Как будто он не понимает, что идти мне просто некуда. Впрочем, его предложение бесчестья не значит, ибо поступает он совершенно по-рыцарски. Оттого, наверное, я и соглашаюсь. Ещё, возможно, от страха, ибо у меня, выходит, и нет никого. Страх того, что офицер может со мной что-то сделать, притупляется пониманием: не для кого себя блюсти. Не будет у будущей монахини ни мужа, ни детей, а так хоть поживу напоследок. Ну а монастырь никуда от меня не убежит.

– Я согласна, – шепчу я в ответ, на что явно не сомневавшийся в моём решении Саша кивает.

– Тогда вещи из кареты перенесём сюда, – сообщает он, куда-то исчезая.

Я же раздумываю о происходящем, но мыслей у меня совсем никаких нет. Мне кажется странным происходящее, я будто сплю, потому что не бывает же таких совпадений в жизни. Но мой рыцарь ведёт себя совсем необыкновенно. Я таких и не встречала вовсе, потому опыта у меня нет, да и спросить, как выяснилось, совершенно некого. Получается, классная дама знала, недаром она так улыбалась.

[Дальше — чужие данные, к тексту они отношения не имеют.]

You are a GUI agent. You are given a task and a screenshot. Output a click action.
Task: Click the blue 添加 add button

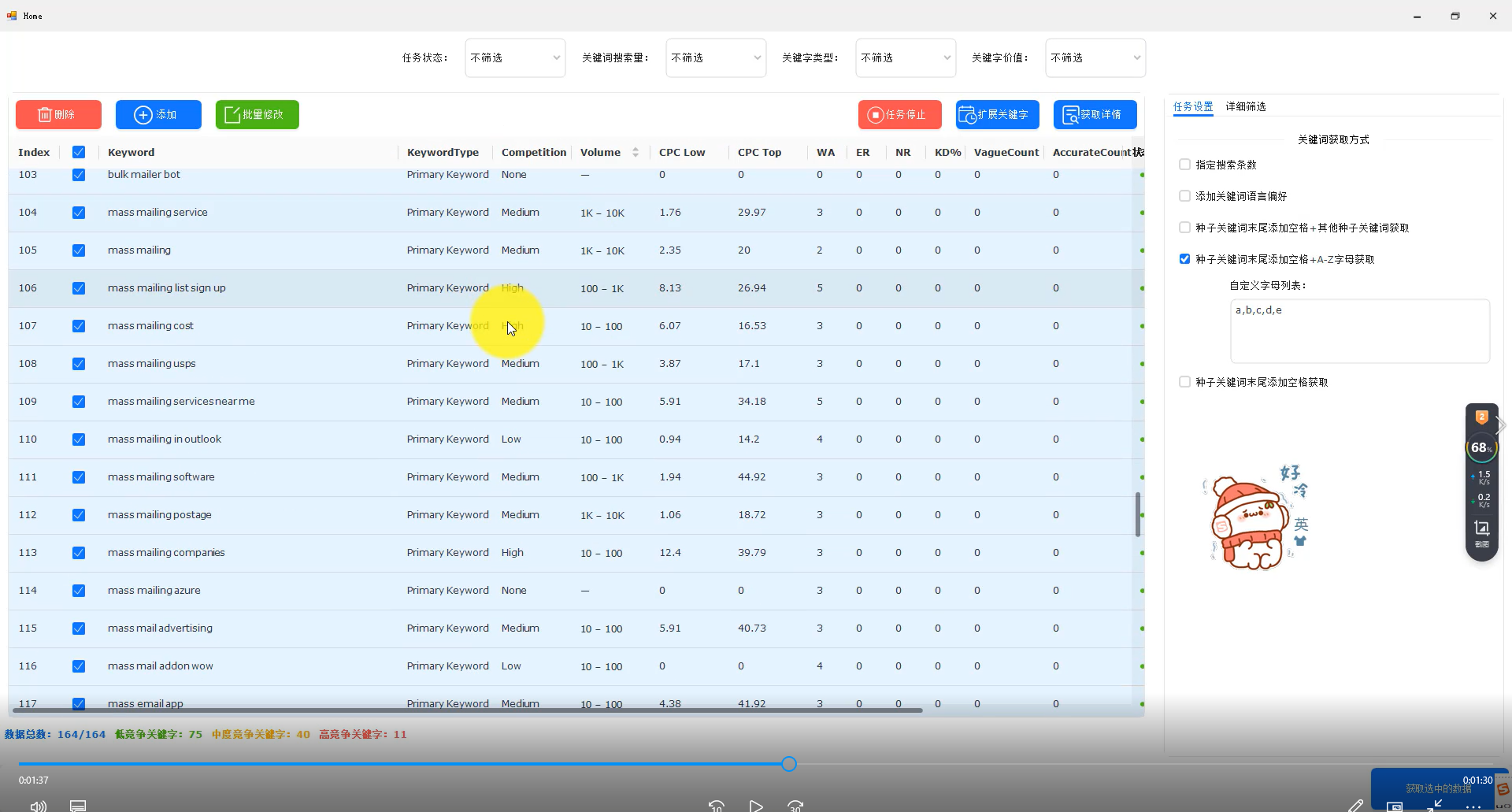click(x=158, y=115)
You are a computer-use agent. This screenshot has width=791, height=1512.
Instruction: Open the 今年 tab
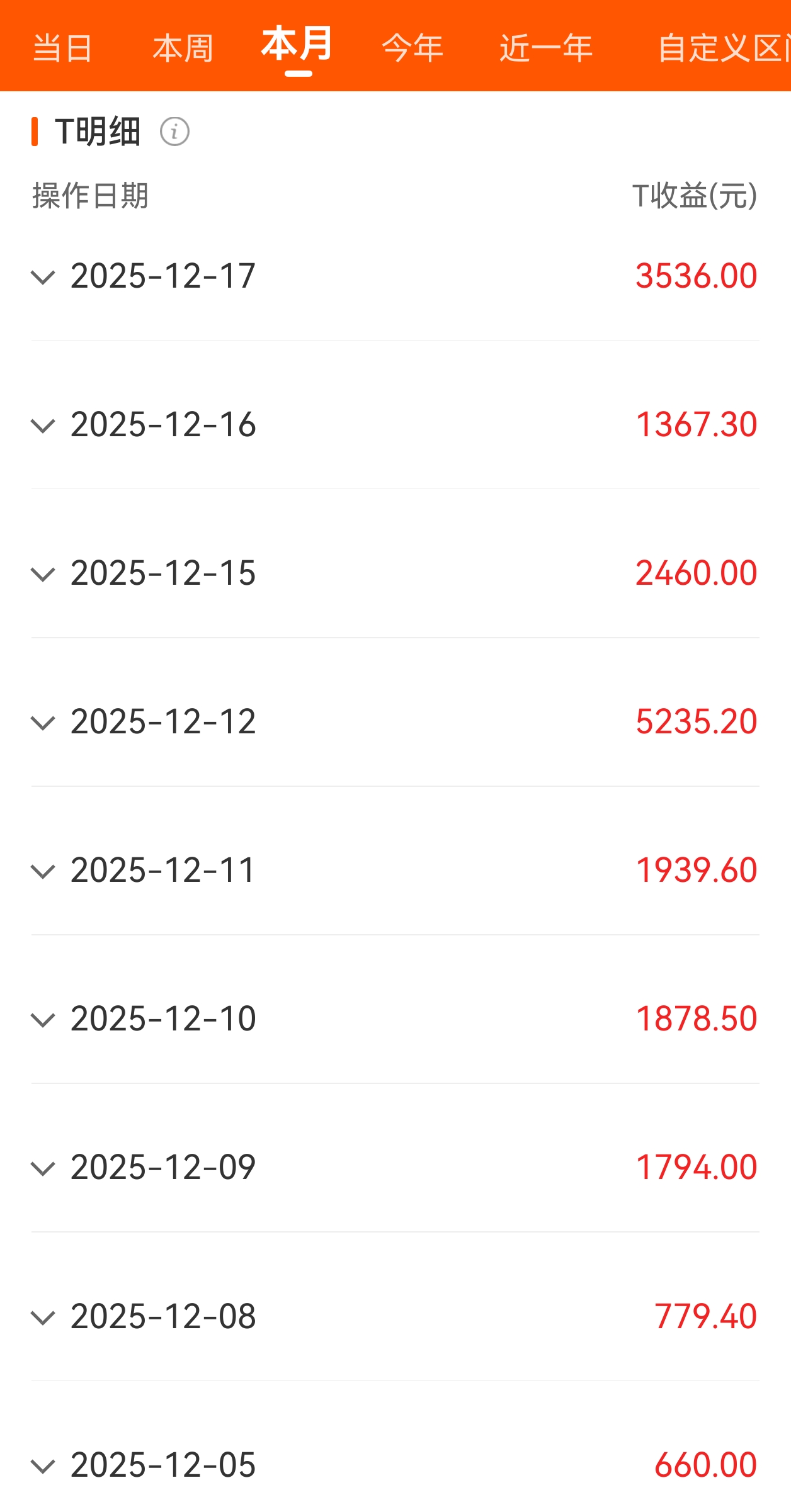[413, 48]
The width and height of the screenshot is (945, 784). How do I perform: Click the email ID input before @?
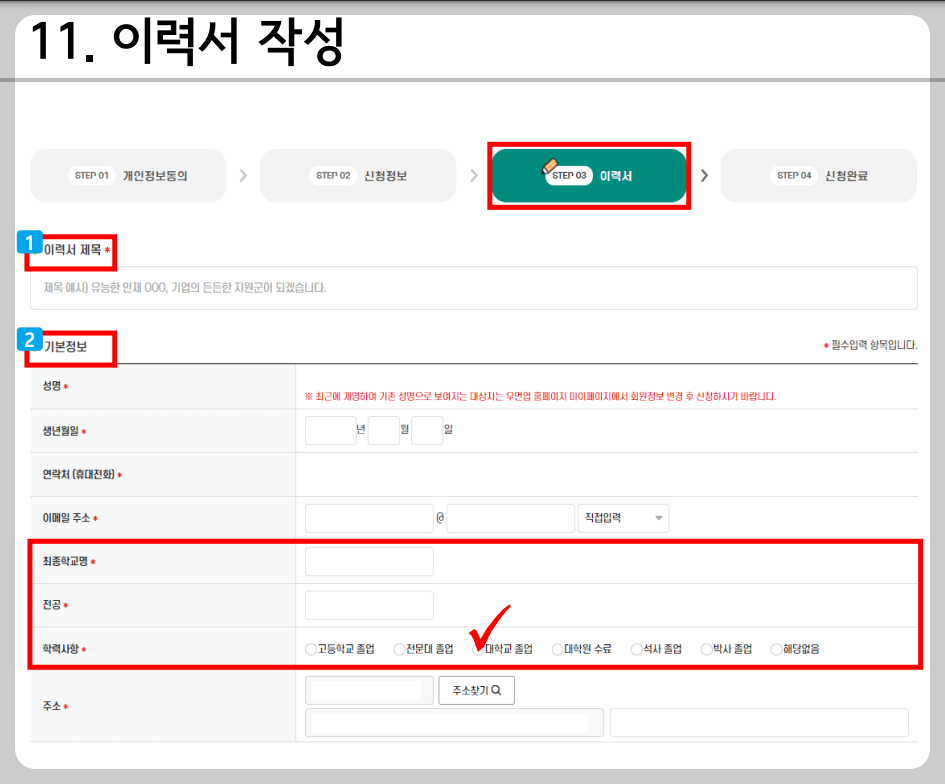tap(369, 518)
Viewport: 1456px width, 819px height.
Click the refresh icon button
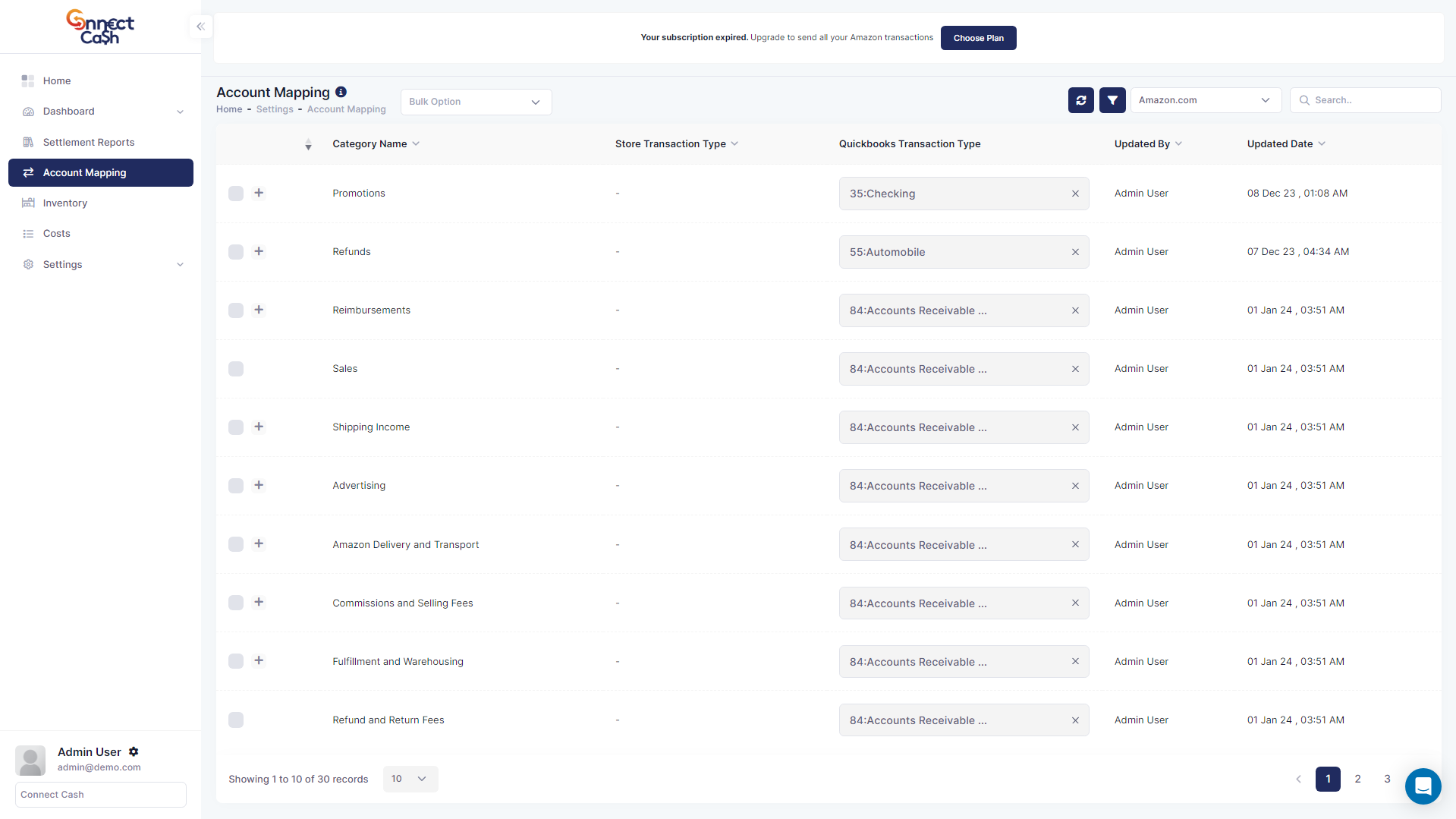[1080, 100]
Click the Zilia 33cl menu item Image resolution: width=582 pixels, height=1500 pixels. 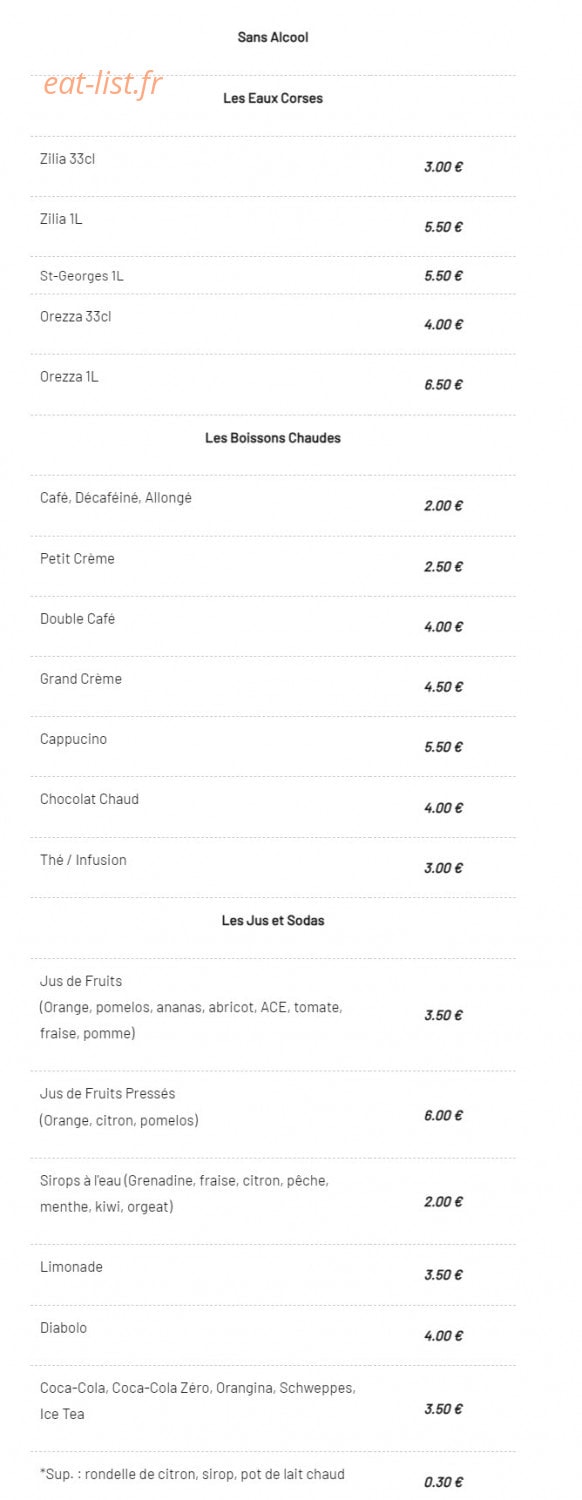click(68, 159)
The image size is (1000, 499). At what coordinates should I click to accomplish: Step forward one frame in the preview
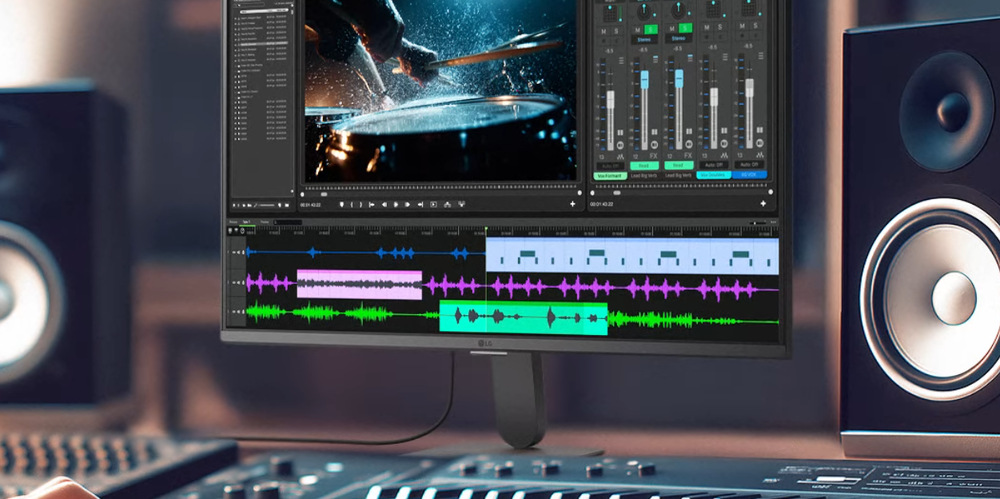point(408,204)
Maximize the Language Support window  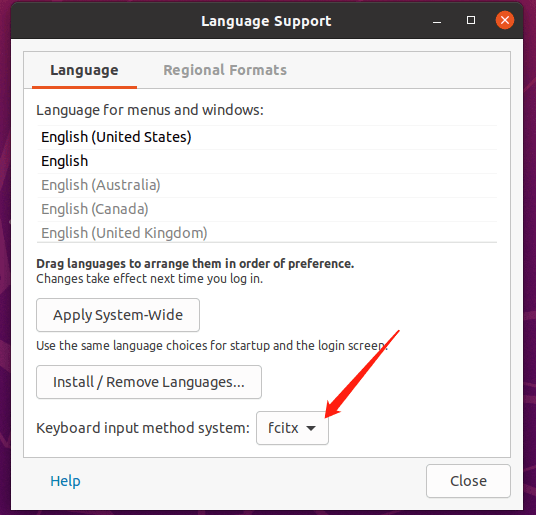[471, 21]
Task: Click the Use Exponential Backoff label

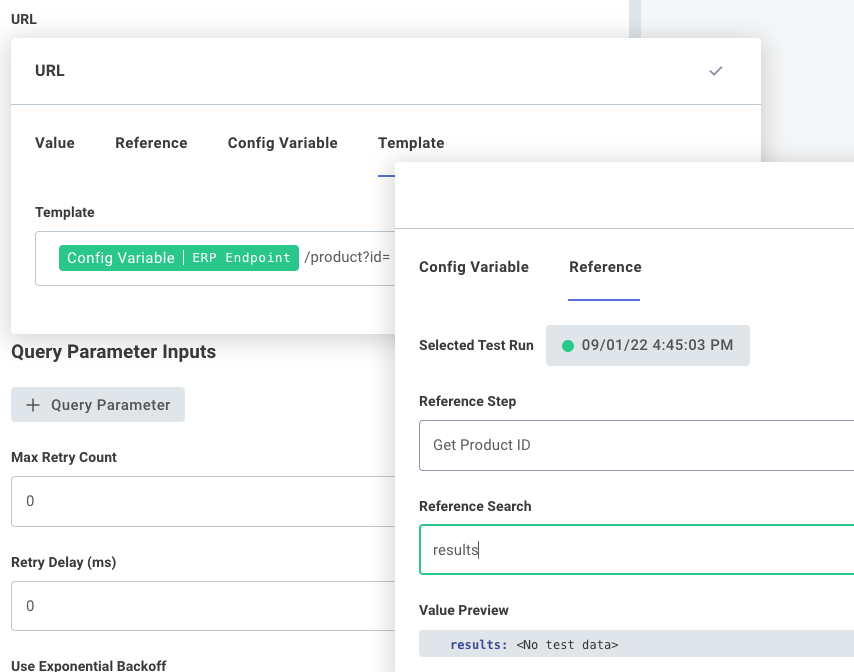Action: (88, 665)
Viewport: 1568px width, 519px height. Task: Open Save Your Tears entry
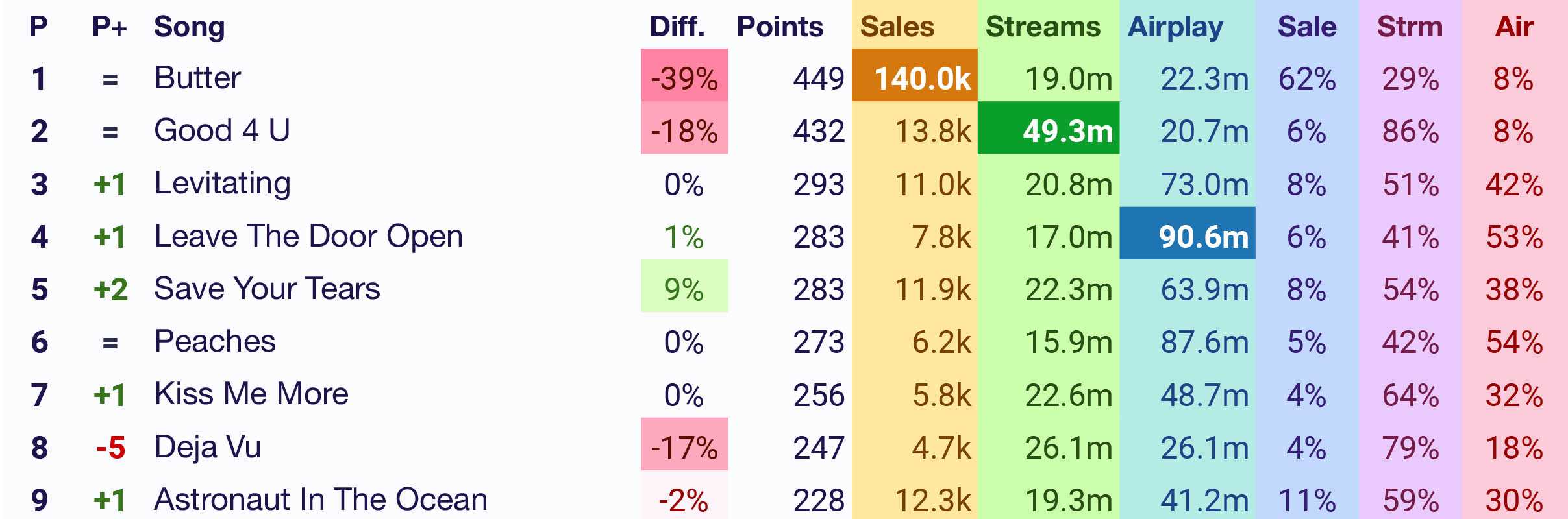click(x=267, y=289)
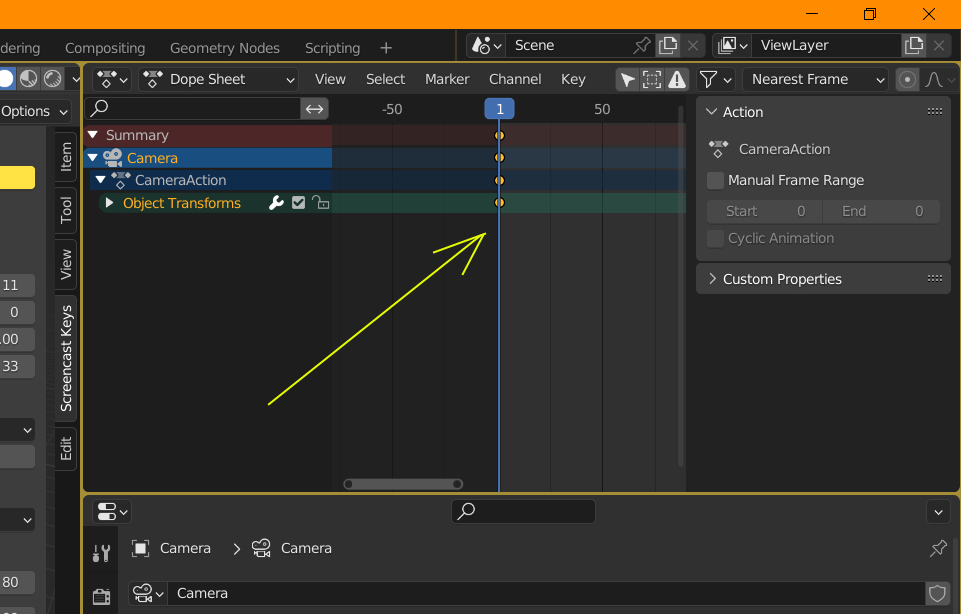Collapse the Custom Properties panel

713,279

Вот, кажется, живёт человек, дышит, что-то говорит, делает, а на деле мёртв он. Так и я сейчас, ведь подобной нелюбви я от матушки и батюшки совсем не ожидала. Была готова и к розгам, но не к тому, что последовало. Разве же можно так с невинным человеком? За что? За что? За что так со мной желают поступить?

Не выдержав, я плачу, плачу, уже не сдерживаясь. Мне уже не важно моё княжеское достоинство, моя честь становится лишь словом, сотрясающим воздух, потому как я сейчас всё равно что сирота. Никому не нужная, лишняя… Интересно, зачем я Саше? Мои мысли переключаются на него. Вот чьего мотива я не понимаю. Зачем ему идти на подобное? Ведь если батюшка узнает…

Но я уже согласна, поэтому карета отправляется в путь, а я успокоенно засыпаю, зажав в руке кусочек хлеба. Пока в моей ладони хлеб, я не буду совсем уж голодной, а к холоду я давно привыкла. Очень холодно у нас в спальнях, просто жуть как, особенно зимой. Сон накрывает меня с головой, а в нём косматое чудовище всё рвёт моё платье и никак не может его разорвать, отчего я от ужаса даже дышать не могу.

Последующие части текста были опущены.